INSTRUCTIONS TO FOLLOW —
Count the lines of the data below that contain the string "Open". Reply with the number only.

Data listing:
------------------------------------------------
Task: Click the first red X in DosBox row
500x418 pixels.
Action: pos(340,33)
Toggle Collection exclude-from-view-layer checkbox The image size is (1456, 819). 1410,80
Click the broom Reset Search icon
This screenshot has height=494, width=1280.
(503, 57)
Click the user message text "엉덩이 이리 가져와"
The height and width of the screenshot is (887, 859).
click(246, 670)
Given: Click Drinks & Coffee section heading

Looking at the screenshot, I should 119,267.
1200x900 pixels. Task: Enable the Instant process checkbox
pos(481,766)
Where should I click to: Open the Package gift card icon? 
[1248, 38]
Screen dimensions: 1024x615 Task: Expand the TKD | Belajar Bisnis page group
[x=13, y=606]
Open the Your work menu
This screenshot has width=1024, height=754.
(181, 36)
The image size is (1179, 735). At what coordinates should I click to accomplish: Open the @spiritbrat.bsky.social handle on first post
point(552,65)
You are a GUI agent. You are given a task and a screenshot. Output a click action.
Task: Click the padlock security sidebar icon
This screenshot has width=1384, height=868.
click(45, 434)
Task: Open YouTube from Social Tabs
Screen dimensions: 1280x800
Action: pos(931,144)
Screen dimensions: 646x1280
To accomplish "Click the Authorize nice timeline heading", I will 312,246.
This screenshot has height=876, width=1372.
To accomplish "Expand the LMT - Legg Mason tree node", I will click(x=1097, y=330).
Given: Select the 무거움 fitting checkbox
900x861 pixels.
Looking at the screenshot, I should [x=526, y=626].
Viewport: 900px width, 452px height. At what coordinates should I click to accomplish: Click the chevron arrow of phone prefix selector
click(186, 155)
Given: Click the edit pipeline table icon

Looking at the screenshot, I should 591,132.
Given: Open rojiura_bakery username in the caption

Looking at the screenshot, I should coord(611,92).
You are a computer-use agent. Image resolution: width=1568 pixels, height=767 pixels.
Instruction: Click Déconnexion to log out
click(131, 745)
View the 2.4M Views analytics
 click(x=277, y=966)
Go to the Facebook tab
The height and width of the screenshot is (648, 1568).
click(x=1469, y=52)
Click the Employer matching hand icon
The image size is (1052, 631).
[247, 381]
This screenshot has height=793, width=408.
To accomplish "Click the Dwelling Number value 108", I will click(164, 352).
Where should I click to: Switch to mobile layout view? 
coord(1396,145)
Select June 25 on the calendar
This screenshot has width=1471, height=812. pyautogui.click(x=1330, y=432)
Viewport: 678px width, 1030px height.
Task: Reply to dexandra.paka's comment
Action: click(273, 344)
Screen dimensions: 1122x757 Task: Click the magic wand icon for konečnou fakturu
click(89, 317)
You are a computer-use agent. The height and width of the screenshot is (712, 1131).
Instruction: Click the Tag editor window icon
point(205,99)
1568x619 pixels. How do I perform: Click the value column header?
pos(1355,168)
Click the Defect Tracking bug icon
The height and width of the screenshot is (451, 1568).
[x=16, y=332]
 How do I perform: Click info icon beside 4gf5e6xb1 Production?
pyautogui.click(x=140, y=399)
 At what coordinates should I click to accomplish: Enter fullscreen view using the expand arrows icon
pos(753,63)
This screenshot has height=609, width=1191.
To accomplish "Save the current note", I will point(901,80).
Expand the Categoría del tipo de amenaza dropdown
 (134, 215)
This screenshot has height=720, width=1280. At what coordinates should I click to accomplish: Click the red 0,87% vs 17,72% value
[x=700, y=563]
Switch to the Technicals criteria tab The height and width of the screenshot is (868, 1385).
------------------------------------------------
THE SOLUTION —
5